ASSIGNED TASK: Search the material for the string "menu", then report how many lines hold it, with no other text.

# # # # # # #

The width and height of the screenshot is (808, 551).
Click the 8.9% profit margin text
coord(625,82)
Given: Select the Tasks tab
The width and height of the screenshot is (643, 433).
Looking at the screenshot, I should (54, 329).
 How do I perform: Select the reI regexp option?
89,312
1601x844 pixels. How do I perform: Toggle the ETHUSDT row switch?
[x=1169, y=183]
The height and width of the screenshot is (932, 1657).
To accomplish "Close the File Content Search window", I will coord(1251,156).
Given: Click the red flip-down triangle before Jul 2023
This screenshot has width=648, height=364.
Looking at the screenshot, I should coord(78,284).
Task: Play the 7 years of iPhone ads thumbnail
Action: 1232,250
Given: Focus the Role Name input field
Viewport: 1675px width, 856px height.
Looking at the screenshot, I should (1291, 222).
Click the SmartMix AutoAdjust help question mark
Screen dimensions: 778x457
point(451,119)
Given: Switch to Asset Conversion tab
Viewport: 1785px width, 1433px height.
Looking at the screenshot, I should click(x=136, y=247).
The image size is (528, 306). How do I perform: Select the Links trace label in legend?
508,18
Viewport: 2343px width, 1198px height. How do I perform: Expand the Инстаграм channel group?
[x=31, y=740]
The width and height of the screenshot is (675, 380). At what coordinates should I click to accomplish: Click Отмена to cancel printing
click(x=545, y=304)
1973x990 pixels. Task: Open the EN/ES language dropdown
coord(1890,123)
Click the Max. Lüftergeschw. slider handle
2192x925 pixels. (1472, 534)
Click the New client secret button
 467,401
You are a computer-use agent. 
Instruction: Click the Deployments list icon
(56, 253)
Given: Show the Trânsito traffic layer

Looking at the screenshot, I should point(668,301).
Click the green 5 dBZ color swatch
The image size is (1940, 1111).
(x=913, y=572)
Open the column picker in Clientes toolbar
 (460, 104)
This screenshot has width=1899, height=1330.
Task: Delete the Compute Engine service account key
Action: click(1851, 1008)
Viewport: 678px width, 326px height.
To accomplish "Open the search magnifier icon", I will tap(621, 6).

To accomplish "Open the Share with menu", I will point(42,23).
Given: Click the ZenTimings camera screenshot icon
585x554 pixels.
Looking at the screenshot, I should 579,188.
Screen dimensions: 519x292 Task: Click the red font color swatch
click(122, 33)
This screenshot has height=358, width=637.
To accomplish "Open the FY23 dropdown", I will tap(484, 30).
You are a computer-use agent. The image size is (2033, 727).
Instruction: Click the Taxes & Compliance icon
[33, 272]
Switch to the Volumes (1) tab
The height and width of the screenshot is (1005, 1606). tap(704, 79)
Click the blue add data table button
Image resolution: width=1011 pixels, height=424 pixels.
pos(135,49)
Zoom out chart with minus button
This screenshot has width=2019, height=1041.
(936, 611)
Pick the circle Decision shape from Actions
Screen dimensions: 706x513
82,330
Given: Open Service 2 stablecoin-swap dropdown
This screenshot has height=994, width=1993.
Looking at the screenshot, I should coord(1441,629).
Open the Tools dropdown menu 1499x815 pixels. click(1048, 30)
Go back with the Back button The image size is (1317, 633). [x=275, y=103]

# # # # # # #

SOLVED EXERCISE: 2